Price caps in the Turkish day-ahead power market will be calculated based on a weighted average formula, bringing the maximum limit considerably below the current level of 2,000 lira/MWh ($257.28/MWh), energy regulator EPDK has announced.
Under the new formula, the hourly maximum price will be capped at double the weighted average of day-ahead prices in the past 12 months ending two months prior to the current month. The cap has been set at TL563/MWh for 7-31 October, energy exchange Exist said. Price caps will also apply to the balancing market.
Exist this morning rejected participants' bids for hourly spot prices, asking them to resubmit in line with the new price cap. The day-ahead delivered at TL409.34/MWh, with prices in hours 15-20 settling at TL563/MWh.
Prices in the day-ahead and balancing platforms since last month have risen to their highest since December 2016 as strong demand recovery, along with declining renewable output and near-maximum capacity utilisation rates at imported coal-fired plants, has provided support to gas-fired units with higher marginal costs. The balancing price hit the previous cap of TL2,000/MWh on 3 September, whereas hourly prices rose to TL982/MWh for 17 September delivery. At the same time, day-ahead prices for delivery today averaged a four-year high of TL440.35/MWh.
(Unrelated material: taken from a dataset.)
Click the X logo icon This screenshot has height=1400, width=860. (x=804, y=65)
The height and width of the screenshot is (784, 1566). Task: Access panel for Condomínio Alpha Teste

Turkish spot prices have rarely delivered above TL350/MWh in the past few years as state-owned utility Euas, which operates nearly 60pc of Turkey's hydro storage capacity, has adjusted its ceiling price and hydro output to include more gas plants in the power mix that would otherwise have remained largely uncompetitive against coal.
The decision comes amid rising power procurement costs for consumers in the liberalised market. The latter — which are mostly industrial users — buy power via spot-indexed contracts that are based on the sum of day-ahead prices, the Yek renewable fee, a capped profit margin and financing costs. Grid operator Teias charges the Yek fee to fund Turkey's Yekdem renewable feed-in-tariff (FiT) scheme.
But Yekdem subsidies are paid in US dollars, which meant that Teias has charged increasingly higher Yek fees as the Turkish lira has extended steady losses against major international currencies. The fee was nearly double EPDK's initial estimates earlier this year, reaching an all-time high of TL233.30/MWh in April.
Turkish near-term power contracts have not taken direction from the announcement. The November base-load contract was last seen around TL308/MWh for financial delivery on the Viop futures and options exchange today, suggesting a physical settlement of TL311/MWh, just TL1/MWh from where it was assessed by Argus a day earlier. And December base load was seen around TL306/MWh on the same platform, implying a physical level of TL309/MWh, unchanged from a day earlier.